We have around 250 mailboxes plus around 12 public folders. Now I know that is really small and should not really overload the server. However the machine is slow. It's a single Xeon CPU with 6GB RAM and a pair of 250GB disk configured as RAID1. The diagnostic tool reports a disk bottleneck. The same machine runs Symantec Mail for Exchange. A significant number of users use OWA both internally and externally. I understand that it is much better to run the Exchange DB on a separate disk and the logs on another, that is the reason for the new multiple disk machine. I wondered if it is better to let the existing machine act as the front end server and to set the new machine up to handle the mailboxes? I am also concerned that the existing Exchange server may be connecting to one of our domain controllers at a remote office instead of the local domain controller, but can't find how I can ascertain if this is the case.
November 2nd, 2010 1:54pm

Youre probably wasting your time. At some point in the relatively near future youre going to retire that old server and then what are you going to do? You have so few mailboxes and PFs that you should seriously consider entirely retiring the old box having done a total migration of everything to the new one.
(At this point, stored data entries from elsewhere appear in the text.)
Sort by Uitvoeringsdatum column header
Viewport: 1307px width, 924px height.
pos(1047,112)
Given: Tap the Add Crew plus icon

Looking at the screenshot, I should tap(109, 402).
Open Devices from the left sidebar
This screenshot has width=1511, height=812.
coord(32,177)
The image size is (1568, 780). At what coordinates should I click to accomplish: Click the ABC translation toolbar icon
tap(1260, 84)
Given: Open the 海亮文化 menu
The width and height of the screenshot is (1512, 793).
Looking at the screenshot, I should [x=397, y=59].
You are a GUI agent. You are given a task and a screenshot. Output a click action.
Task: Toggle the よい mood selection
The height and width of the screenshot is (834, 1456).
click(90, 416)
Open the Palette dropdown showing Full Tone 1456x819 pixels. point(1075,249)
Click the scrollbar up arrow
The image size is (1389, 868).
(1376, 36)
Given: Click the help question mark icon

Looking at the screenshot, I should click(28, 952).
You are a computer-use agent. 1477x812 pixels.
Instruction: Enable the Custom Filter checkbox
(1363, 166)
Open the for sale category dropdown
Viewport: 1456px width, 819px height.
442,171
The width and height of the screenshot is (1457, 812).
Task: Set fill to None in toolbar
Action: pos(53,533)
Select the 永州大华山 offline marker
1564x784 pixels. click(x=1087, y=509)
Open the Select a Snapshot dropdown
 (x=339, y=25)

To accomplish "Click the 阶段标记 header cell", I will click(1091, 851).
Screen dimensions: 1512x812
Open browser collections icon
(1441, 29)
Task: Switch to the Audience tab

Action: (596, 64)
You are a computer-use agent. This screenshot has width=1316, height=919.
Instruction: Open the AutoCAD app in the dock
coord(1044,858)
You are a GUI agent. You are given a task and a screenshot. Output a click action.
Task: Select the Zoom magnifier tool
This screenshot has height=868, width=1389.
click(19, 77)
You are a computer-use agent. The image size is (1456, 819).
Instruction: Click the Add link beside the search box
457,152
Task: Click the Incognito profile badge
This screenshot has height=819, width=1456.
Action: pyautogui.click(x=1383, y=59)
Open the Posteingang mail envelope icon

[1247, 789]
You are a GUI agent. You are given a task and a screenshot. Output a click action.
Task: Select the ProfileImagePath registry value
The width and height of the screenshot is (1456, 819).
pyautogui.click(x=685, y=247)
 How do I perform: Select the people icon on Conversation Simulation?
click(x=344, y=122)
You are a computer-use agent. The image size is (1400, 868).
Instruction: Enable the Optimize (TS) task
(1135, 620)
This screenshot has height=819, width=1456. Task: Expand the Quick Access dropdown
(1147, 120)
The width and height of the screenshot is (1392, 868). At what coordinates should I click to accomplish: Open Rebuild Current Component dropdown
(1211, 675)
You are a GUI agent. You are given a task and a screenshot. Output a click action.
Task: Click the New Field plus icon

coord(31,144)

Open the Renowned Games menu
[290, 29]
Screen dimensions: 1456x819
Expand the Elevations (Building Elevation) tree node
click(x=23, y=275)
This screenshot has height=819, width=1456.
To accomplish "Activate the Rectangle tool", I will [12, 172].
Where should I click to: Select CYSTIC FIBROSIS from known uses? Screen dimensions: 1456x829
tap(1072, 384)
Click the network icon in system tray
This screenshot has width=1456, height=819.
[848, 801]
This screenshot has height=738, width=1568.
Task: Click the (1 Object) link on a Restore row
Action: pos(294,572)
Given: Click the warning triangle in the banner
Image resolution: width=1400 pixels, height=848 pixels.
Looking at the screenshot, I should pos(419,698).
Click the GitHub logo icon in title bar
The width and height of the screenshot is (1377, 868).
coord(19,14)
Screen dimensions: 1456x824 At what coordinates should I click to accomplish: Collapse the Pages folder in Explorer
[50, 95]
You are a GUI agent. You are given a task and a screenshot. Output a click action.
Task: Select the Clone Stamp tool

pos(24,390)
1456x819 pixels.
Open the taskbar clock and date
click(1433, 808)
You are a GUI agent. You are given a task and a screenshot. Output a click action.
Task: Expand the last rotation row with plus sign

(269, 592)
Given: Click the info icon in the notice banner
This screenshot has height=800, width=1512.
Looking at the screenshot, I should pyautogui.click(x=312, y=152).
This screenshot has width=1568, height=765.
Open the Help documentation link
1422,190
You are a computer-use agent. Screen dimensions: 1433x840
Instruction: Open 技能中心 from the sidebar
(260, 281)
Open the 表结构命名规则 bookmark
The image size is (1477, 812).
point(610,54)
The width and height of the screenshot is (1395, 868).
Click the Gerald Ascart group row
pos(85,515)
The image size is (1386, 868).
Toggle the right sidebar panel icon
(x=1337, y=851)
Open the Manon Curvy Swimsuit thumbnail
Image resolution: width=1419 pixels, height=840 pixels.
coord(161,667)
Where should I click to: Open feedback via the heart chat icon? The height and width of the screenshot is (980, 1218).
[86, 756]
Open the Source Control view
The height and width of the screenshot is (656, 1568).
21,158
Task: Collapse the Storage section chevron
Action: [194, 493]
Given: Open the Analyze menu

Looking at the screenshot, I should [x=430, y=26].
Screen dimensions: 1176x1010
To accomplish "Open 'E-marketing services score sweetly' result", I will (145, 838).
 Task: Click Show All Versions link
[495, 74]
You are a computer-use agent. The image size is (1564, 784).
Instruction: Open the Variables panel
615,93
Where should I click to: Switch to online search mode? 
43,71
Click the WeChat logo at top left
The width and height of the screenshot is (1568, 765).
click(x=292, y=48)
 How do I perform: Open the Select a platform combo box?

If the new box is sufficiently beefy theres the option of making it a Hyper-V host and having a couple of guests inside it so that you have MBX on one guest and Hub/CAS on the other. Your call though, but I would not retain the old server at all. "Nick Wass" wrote in message news:f7d2de6f-7869-4123-840a-c76560636135... We have around 250 mailboxes plus around 12 public folders. Now I know that is really small and should not really overload the server. However the machine is slow. It's a single Xeon CPU with 6GB RAM and a pair of 250GB disk configured as RAID1. The diagnostic tool reports a disk bottleneck. The same machine runs Symantec Mail for Exchange. A significant number of users use OWA both internally and externally. I understand that it is much better to run the Exchange DB on a separate disk and the logs on another, that is the reason for the new multiple disk machine. I wondered if it is better to let the existing machine act as the front end server and to set the new machine up to handle the mailboxes? I am also concerned that the existing Exchange server may be connecting to one of our domain controllers at a remote office instead of the local domain controller, but can't find how I can ascertain if this is the case. Mark Arnold, Exchange MVP.